In 1935, the Nazi ambassador to the United States was invited to campus by the German Department. Prell learned some of the story from the Minnesota Daily — and the untold story from American Jewish World.
“Every Friday for weeks, the paper covered what happened on campus, in both Minneapolis and St. Paul, who was involved in the protest, and the feelings of vulnerability and anxiety expressed by the journalists who covered the story,” who knew what was happening to Jewish people in Europe, Prell says. “I was riveted by every issue, but I was also covered in shreds of newsprint and dust from volumes that were 80 years old.”
Donations that led to digitization
“To get a really granular sense of what Jewish life was in Minneapolis back in the ’30s and ’40s … you can’t depend on the Star and the Tribune, and the Pioneer Press,”
—Samuel J. Freedman, professor, Columbia School of Journalism
Mordecai Specktor is the editor of the American Jewish World, which is still publishing in print and online. He is a partner, along with Joel Kramer, former editor and publisher of the Minneapolis Star Tribune, and Steven Greenberg, who wrote the song “Funkytown,” in its owner, Minnesota Jewish Media, LLC.
Specktor notes that in American Jewish World, researchers also can find family history and social news in birth announcements, reports of whose relatives were visiting from Duluth, or the names of those gathered for a bridge luncheon. “It’s the hyperlocal approach, which has come back to community journalism,” Specktor says.
That hyperlocal approach allows Freedman to track the doings of Sam Scheiner, a lawyer barred from white-shoe law firms because he was Jewish, who became a “one-man anti-defamation office” and was very influential with Humphrey. From playing jazz piano to support himself, to the letters he wrote back from the Pacific theater in World War II, to keeping tabs on the Silver Shirts and their antisemitic activities, Scheiner was covered in the newspaper — and so fills out Freedman’s characterization of Humphrey.
Specktor recognized the value of past issues of American Jewish World — and that some were deteriorating. A couple of years ago, he decided to donate a set of bound volumes, which he and Dietrick loaded up in her car to take to the University.
Once the volumes were in-house, Dietrick began seeking ways to fund their digitization. Some of the paper is very fragile, she says, but fortunately the Libraries have expertise in conservation. Initially, she turned to crowd-sourcing the funding. After informing her advisory board and having word of mouth carry the news, donors gave generously before the campaign even took off. She had thought it would take a year to raise the amount needed. Instead, it took a month.
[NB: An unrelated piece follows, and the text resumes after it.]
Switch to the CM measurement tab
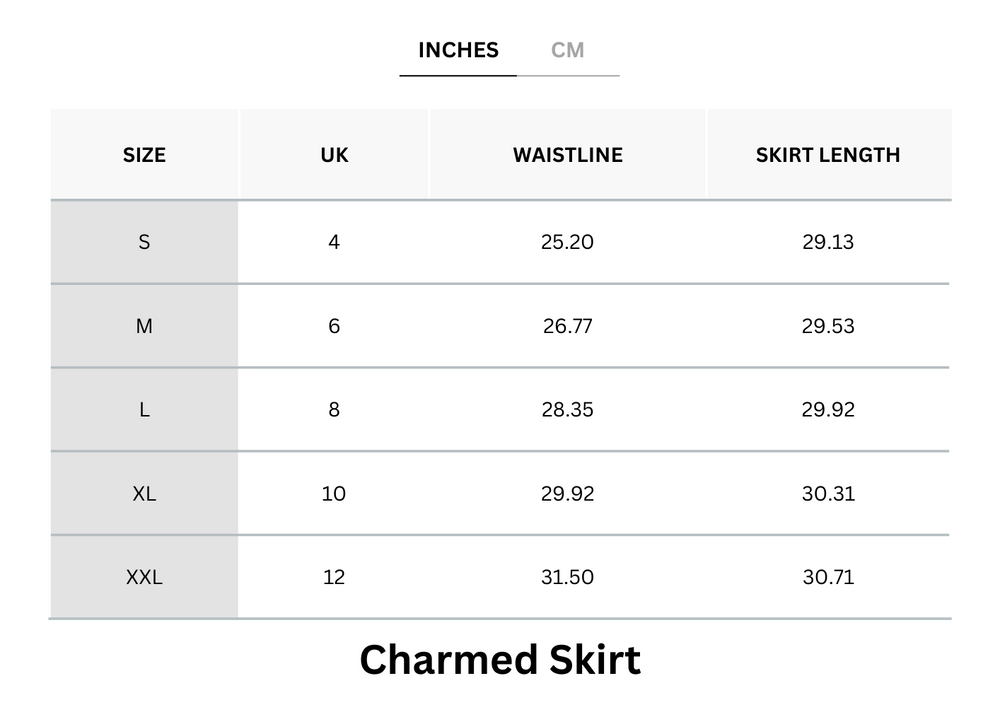The height and width of the screenshot is (717, 1000). tap(568, 49)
One donor is Katherine Tane, former executive director of the Jewish Historical Society of the Upper Midwest. When their society created exhibits, made a film about the North Side, or answered queries from authors, scholars, or family genealogists, “the American Jewish World was one of the first places you’d go.”
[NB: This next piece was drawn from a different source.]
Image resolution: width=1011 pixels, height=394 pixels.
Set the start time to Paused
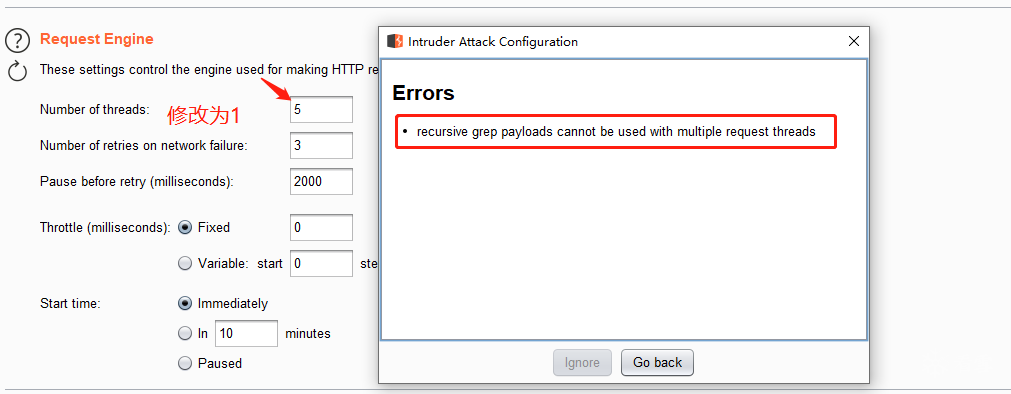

The newspaper has so much rich material, Tane says. “This was a group of people who needed to communicate with each other — who’s marrying who — and also understand the news of what was going on in the community and around the world and how it relates back to themselves. It was a chronicle of what was on people’s minds.” To preserve this resource and make it available, she donated to support the digitization in honor of Linda and Len Schloff’s wedding year. Linda Schloff was instrumental in the early years of the archives that now reside at the University.
“Maybe in the wider world, ending up in the New York Times is a big deal,” Tane says. “Around here, you end up in the American Jewish World, it’s a big deal.”
Prell notes: “The fact that I can search this invaluable source anywhere I am in the world is great news. It will now be available, as it has not been before, to be used by scholars all over the world.”